Sonata in G Major for Flute, Guitar & Cello by Antonio Lotti
Antonio Lotti (c.1667-1740) was an Italian composer of late baroque music. Lotti was born either in 1666 or 1667, in Venice or in Hanover (where his father Matteo was Kapellmeister). After studying with Giovanni Legrenzi, Lotti made his career at St Mark's Basilica in Venice, first as an alto singer, then as assistant to the second organist, then as second organist, then (from 1704) as first organist, and finally (from 1736) as maestro di cappella, a position he held until his death. He also wrote music for, and taught at, the Ospedale degli Incurabili. In 1717 he was given leave to go to Dresden, where a number of his operas were produced. He returned to Venice in 1719 and remained there until his death in 1740.
Lotti wrote in a variety of forms, producing masses, cantatas, madrigals, around thirty operas, and instrumental music. His sacred choral works are often unaccompanied (a cappella). His work is considered a bridge between the established Baroque and emerging Classical styles.

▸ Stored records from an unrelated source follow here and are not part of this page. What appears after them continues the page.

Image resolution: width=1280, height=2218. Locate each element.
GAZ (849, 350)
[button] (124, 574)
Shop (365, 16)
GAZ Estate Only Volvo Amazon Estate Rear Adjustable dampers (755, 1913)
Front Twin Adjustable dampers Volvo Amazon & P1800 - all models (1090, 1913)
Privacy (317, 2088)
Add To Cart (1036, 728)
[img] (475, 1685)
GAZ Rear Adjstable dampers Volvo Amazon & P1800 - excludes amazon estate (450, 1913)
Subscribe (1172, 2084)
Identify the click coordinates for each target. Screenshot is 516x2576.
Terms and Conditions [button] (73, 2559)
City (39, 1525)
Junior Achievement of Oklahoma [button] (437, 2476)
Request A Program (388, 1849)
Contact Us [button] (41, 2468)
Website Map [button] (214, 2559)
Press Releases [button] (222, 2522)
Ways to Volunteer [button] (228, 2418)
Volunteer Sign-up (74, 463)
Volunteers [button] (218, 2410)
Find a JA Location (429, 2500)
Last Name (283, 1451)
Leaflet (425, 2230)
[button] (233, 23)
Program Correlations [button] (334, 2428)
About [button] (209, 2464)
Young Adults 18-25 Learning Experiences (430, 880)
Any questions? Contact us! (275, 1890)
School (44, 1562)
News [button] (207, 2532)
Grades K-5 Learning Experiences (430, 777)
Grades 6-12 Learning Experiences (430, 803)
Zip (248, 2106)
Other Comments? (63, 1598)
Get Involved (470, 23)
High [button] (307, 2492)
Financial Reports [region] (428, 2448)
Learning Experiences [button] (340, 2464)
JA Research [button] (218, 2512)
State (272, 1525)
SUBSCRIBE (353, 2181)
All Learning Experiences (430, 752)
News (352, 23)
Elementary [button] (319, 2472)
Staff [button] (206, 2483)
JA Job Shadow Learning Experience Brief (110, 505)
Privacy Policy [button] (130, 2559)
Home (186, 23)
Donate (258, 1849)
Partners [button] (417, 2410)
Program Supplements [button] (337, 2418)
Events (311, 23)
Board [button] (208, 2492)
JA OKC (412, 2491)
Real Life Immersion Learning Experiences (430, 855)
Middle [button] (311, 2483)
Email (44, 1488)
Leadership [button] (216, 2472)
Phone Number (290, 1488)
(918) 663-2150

This baroque trio sonata, a long time favorite, was originally written with lute as the continuo instrument. Lute, harpsichord and even baroque guitars often filled this role in such ensembles. You should feel free to embellish the basic guitar part that is here, within reason that is. Various ornaments or melodic fragments are most welcome when playing any continuo part. The flute and cello carry out a vocal like love duet throughout the entire piece with guitar accompanying in the background. This is a most satisfying arrangement for a highly portable ensemble.